» **WORK INSTRUCTIONS**: I would like the entries transcribed word for word, please, with the pictures removed.

----- PROVIDED DATA

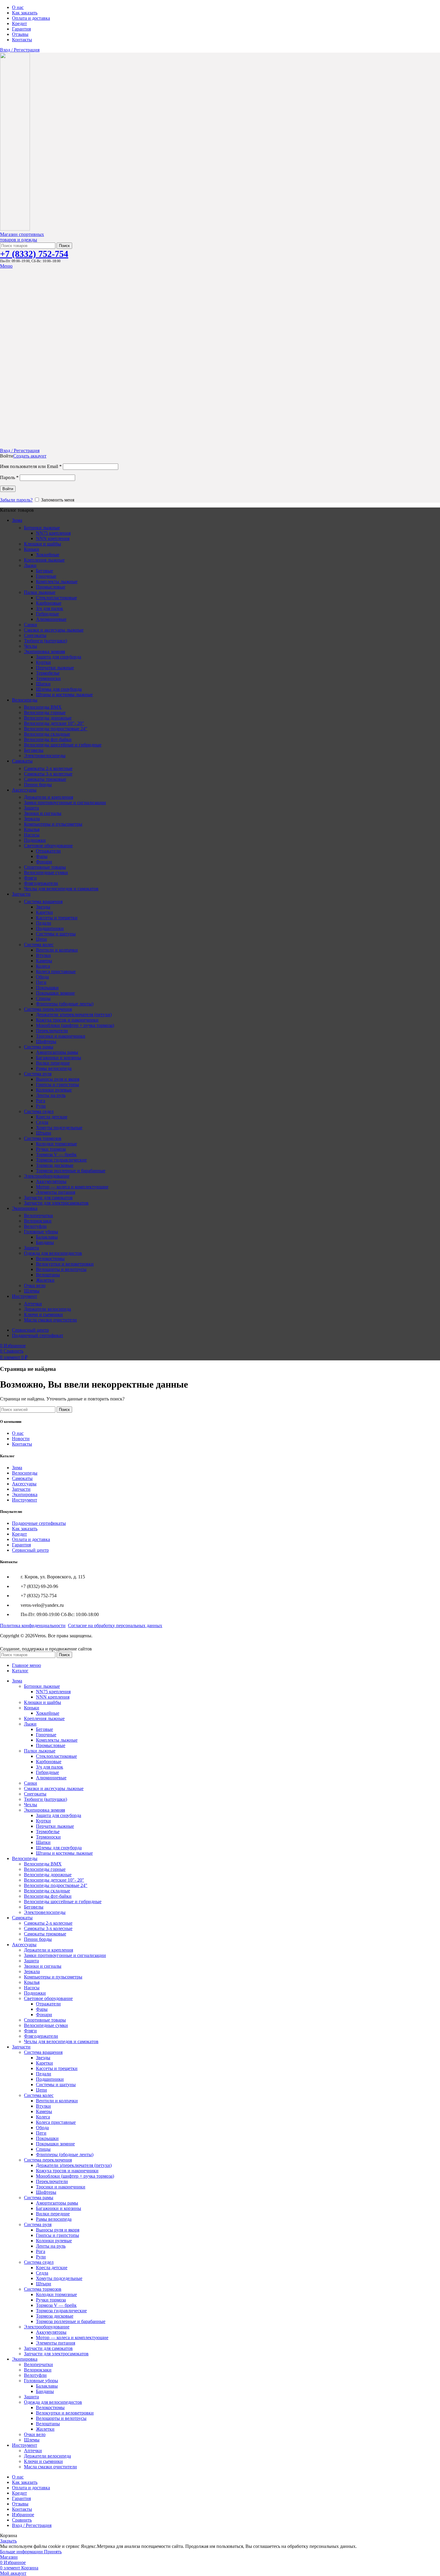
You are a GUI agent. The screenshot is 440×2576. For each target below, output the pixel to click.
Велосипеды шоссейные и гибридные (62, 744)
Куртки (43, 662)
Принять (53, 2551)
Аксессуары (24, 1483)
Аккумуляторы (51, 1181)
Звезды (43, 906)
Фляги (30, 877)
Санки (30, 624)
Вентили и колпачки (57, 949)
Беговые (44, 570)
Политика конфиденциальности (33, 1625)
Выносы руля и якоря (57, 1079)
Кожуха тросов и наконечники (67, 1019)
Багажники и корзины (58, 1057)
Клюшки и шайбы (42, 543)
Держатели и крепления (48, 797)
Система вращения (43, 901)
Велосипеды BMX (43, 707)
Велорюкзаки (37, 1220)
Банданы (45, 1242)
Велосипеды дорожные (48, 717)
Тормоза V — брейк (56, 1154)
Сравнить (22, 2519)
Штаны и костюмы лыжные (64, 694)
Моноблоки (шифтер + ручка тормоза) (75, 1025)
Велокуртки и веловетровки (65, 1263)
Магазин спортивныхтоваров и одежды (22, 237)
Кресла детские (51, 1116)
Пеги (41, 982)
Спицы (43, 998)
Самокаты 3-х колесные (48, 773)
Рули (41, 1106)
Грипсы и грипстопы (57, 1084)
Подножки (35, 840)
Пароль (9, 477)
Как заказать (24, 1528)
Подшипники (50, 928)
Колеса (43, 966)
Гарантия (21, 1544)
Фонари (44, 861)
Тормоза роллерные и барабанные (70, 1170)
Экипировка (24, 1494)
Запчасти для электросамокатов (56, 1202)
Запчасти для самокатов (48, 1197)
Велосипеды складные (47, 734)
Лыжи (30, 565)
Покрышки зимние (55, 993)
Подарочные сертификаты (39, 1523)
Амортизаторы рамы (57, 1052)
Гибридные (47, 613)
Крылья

----------

» **ANSWER**:
You are a GUI agent. The screenshot is 440×2576. For each target below, output the pixel to click.
Велосипеды шоссейные и гибридные (62, 744)
Куртки (43, 662)
Принять (53, 2551)
Аксессуары (24, 1483)
Аккумуляторы (51, 1181)
Звезды (43, 906)
Фляги (30, 877)
Санки (30, 624)
Вентили и колпачки (57, 949)
Беговые (44, 570)
Политика конфиденциальности (33, 1625)
Выносы руля и якоря (57, 1079)
Кожуха тросов и наконечники (67, 1019)
Багажники и корзины (58, 1057)
Клюшки и шайбы (42, 543)
Держатели и крепления (48, 797)
Система вращения (43, 901)
Велосипеды BMX (43, 707)
Велорюкзаки (37, 1220)
Банданы (45, 1242)
Велосипеды дорожные (48, 717)
Тормоза V — брейк (56, 1154)
Сравнить (22, 2519)
Штаны и костюмы лыжные (64, 694)
Моноблоки (шифтер + ручка тормоза) (75, 1025)
Велокуртки и веловетровки (65, 1263)
Магазин спортивныхтоваров и одежды (22, 237)
Кресла детские (51, 1116)
Пеги (41, 982)
Спицы (43, 998)
Самокаты 3-х колесные (48, 773)
Рули (41, 1106)
Грипсы и грипстопы (57, 1084)
Подножки (35, 840)
Пароль (9, 477)
Как заказать (24, 1528)
Подшипники (50, 928)
Колеса (43, 966)
Гарантия (21, 1544)
Фонари (44, 861)
Тормоза роллерные и барабанные (70, 1170)
Экипировка (24, 1494)
Запчасти для электросамокатов (56, 1202)
Запчасти для самокатов (48, 1197)
Велосипеды складные (47, 734)
Лыжи (30, 565)
Покрышки зимние (55, 993)
Подарочные сертификаты (39, 1523)
Амортизаторы рамы (57, 1052)
Гибридные (47, 613)
Крылья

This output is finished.